On June 6, 2011, Bank of America made a $410 million first priority mortgage loan to Fashion Centre Mall LLC, which is controlled by Simon Property Group LP and Institutional Mall Investors LLC. The loan is backed by Fashion Centre at Pentagon City, an 820,869-square-foot super-regional mall built in 1989, anchored by Macy’s and Nordstrom, and in Arlington, VA. The loan has a 10-year term, requires payments of interest-only at a rate of 4.8675% and matures on July 1, 2021. The loan provided refinancing for a $145 million CMBS loan originated in 2001 and securitized in the LBUBS 2001-C7 transaction.

(GS 2011-ROCK MZ) This $320 million offering comes from Goldman Sachs, which originated the mezzanine financing for a pledge of 49% of the indirect equity interests in the entity that owns Rockefeller Center in Midtown Manhattan, and a pledge of 100% equity interests in the entity that owns the fee interest in 600 Fifth Ave., which is also at Rockefeller Center.

The Rockefeller Center component comprises 12 properties (10 buildings) totaling 6.6 million square feet (excluding condominium space) of Class A office, retail, and theater space.

Standard & Poor’s completed a pre-sale report on this deal listing some of the strengths and risks.

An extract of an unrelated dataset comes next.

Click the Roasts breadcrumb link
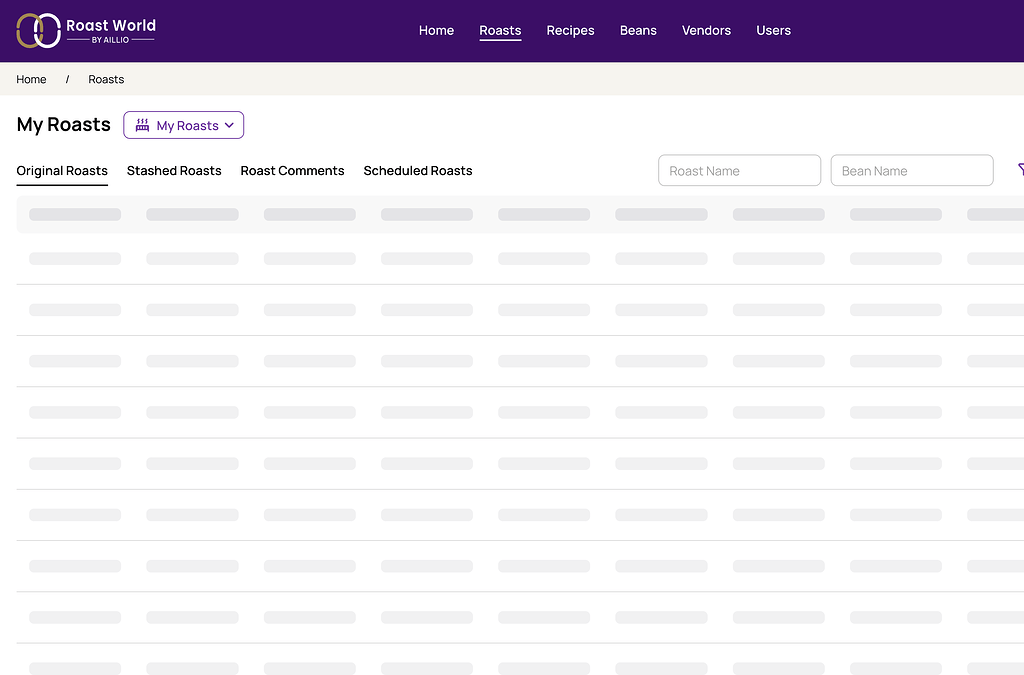1024x675 pixels. tap(106, 79)
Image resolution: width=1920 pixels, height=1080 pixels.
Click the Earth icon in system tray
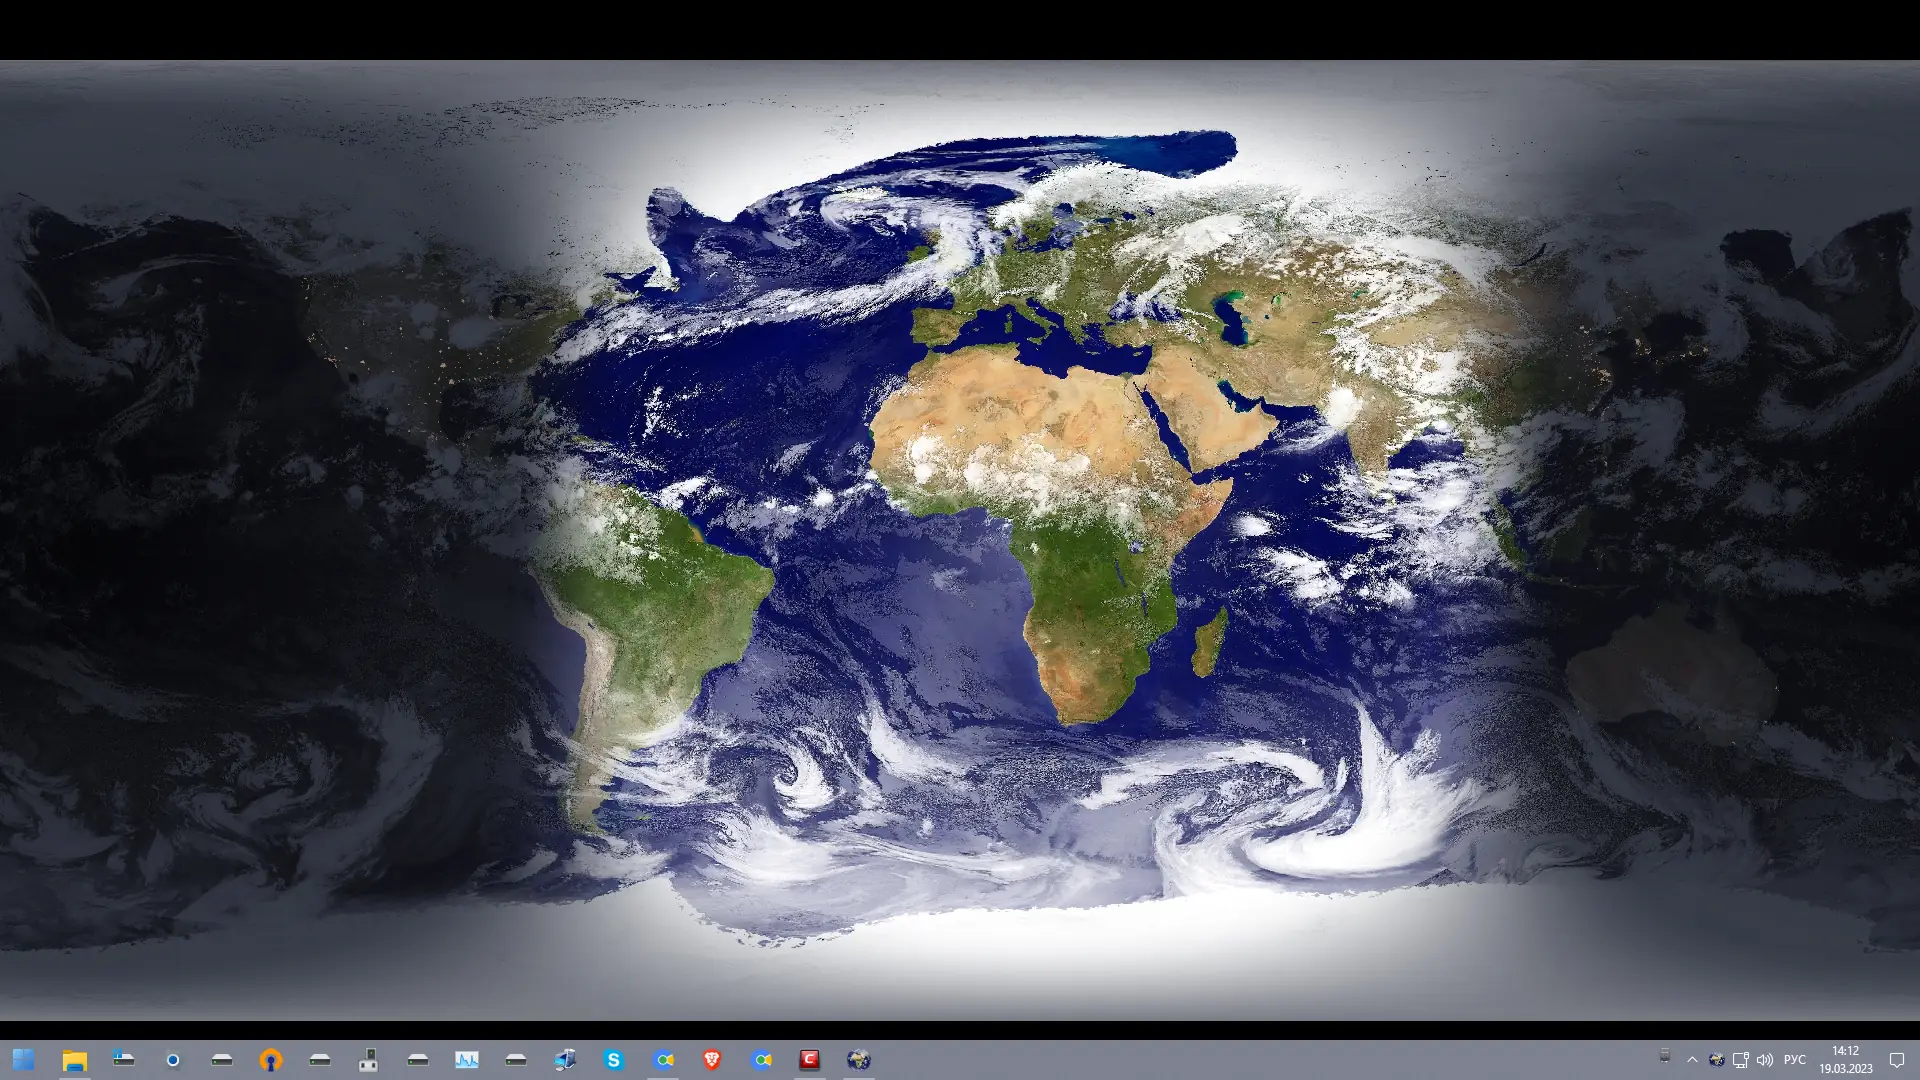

  • The sponsors retain substantial equity in the underlying properties with an appraised value of $5.35 billion and total debt of $2.005 billion, for an appraised LTV of 37.5%.
  • The underlying real estate is an institutional quality asset that is one of the most prestigious addresses in the world.
  • The property generates significant tourist traffic from on-site attractions, including the Top of the Rock observation deck, Radio City Music Hall, the skating rink, NBC’s Today Show, and the world-famous Christmas tree, which enhances the desirability of Rockefeller Center’s retail space. Although the Rainbow Room is currently closed, it was formerly one of the top restaurants in Manhattan, and it provides the sponsor with additional opportunities to improve the asset.
  • The property has a diversified rent roll with more than 400 tenants in 10 buildings.
  • The portfolio was 90.8% occupied as of the February 2011 rent roll, as calculated by Standard & Poor’s, and in each of the past six years, occupancy has not fallen below 89.7%.

Risk Considerations:

  • The transaction’s $320 million mezzanine loan is subordinate to $1.685 billion of existing senior debt that was securitized in 2005, including a $1.2 billion first mortgage and a $475 million senior mezzanine loan.
  • The mezzanine loan collateral is secured by pledges of direct and indirect equity interests in entities that own the underlying real estate. In this case, the real estate collateralizes a $1.2 billion first mortgage. In the event of default (EOD) under the first mortgage, the first mortgage lender would likely foreclose on its collateral, leaving the mezzanine borrowers with zero equity in the underlying real estate, which would likely result in a complete loss for the mezzanine lenders.
  • The mezzanine loan and the senior financing are both interest-only through maturity in 2025.
  • The property is relatively older than comparable Class A properties; nine of the 10 buildings were constructed in the 1930s. Furthermore, the property has a high cost of operations resulting from its landmark status and the significant amount of public-use space.